Henry the Antiquary

Stained glass heraldic panel in a window in the drawing room at Baddesley Clinton

Henry the Antiquary (1549-1633) was so called because of his extensive knowledge of heraldry, genealogy, and antiquities. He was only fourteen when his father died, so was unable to inherit Baddesley until he came of age in 1570.

He studied at Oxford and then was admitted to the Middle Temple to study law. He spent most of his time in London as a lawyer and, briefly, politician.  


Most of the south/east range of the house, including the Great Hall was built at this time, though whether Henry himself or his mother and stepfather, who still lived there, instigated and funded these improvements is unclear. He also added new chimney pieces and panelling and started the tradition of heraldic stained glass windows showing the Ferrers coat of arms often with other arms to commemorate marriages, like the one at the top of this page. 


By the late 1580s Henry seems to have been in financial difficulties. He was even imprisoned briefly for attacking a man in London’s Lincoln's Inn in an argument which might have been about money. He leased out Baddesley occasionally, and in 1590 it was rented to Anne and Eleanor Vaux, the daughters of Lord Vaux, who were ardent Catholics.  


Because of its remoteness, its solid walls and its moat, Baddesley was an ideal hiding-place for Catholic priests and Anne took advantage of this by building three “priest holes”, the entrance to one of which can be seen in the kitchen floor. They were certainly used – Father John Gerard tells of such a raid in 1591 in his autobiography. 

One of Baddesley's priest holes
In a sewer beneath the kitchen
One of Baddesley's priest holes


It would seem that they did all this without the knowledge of Henry, who was either very lucky or well-connected because he also sold his London house to Thomas Percy, one of the conspirators in the Gunpowder Plot, who used it for Guy Fawkes to store the gunpowder! 
 

Anne Vaux

Anne Vaux 

Anne Vaux, a Catholic heroine who hid priests at Baddesley


Following his mother’s death in 1582 and while Henry was still living in London, the Baddesley estates were mortgaged. It would appear that Henry was always short of cash, and mortgages were a way of realising cash without giving away ownership of the property. He came to live at Baddesley in 1600 giving up his legal and political careers to finally look after Baddesley as Lord of the Manor. 

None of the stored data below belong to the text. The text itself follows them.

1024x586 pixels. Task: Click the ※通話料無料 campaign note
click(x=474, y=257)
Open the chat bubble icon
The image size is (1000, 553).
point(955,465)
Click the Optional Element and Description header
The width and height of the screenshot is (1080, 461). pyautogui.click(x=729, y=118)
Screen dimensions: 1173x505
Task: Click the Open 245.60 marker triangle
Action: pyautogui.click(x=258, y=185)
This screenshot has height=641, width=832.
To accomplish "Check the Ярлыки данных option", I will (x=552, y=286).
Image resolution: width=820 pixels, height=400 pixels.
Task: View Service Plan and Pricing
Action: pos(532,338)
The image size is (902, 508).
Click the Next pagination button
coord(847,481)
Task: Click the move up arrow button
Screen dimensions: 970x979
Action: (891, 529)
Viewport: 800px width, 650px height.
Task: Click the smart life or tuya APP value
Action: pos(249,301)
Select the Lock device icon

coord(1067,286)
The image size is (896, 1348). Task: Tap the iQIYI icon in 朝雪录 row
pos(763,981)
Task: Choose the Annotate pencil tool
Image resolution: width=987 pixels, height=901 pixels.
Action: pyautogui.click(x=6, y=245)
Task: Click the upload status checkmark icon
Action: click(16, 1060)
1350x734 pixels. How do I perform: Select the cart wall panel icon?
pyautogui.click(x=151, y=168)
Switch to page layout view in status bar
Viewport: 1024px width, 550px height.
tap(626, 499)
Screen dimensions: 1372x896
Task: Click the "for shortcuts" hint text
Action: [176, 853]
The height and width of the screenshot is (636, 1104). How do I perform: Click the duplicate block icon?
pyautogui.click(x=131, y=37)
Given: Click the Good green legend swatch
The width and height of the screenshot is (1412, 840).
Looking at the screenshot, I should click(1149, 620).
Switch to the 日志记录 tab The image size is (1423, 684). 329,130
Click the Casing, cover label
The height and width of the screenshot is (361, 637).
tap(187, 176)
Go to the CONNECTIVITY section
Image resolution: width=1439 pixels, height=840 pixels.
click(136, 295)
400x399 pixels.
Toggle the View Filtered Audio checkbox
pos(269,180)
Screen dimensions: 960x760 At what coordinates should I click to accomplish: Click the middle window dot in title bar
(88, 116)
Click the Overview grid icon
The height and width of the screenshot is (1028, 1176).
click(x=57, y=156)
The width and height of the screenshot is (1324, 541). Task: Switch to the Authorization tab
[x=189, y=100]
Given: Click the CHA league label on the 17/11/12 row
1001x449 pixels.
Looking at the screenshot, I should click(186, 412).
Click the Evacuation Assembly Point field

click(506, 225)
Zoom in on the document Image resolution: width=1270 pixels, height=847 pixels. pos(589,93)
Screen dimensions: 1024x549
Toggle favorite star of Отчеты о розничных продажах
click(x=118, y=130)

Money worries, however, were never far away, but Henry managed to secure a profitable marriage settlement for his son, Edward, who married Anne of the wealthy Peyto family in 1611. The Peytos were a Protestant family, and such a union was highly unusual for the Ferrers family. Under the terms of the settlement Henry was to keep half of the house, had fishing rights in the moat and the right to collect firewood. Edward and his wife lived in the other half of the house and Edward would manage the estate. 


The Ferrers were a Catholic family in a time of great religious upheaval. Henry was born during the reign of Edward VI, a Protestant, and lived through the reigns of the Catholic Mary, Protestant Elizabeth I and James I. He eventually died in the early years of the reign of Charles I, having survived all the religious changes, escaped what would have been serious charges for being involved in hiding Catholic priests and even involvement in the Gunpowder Plot!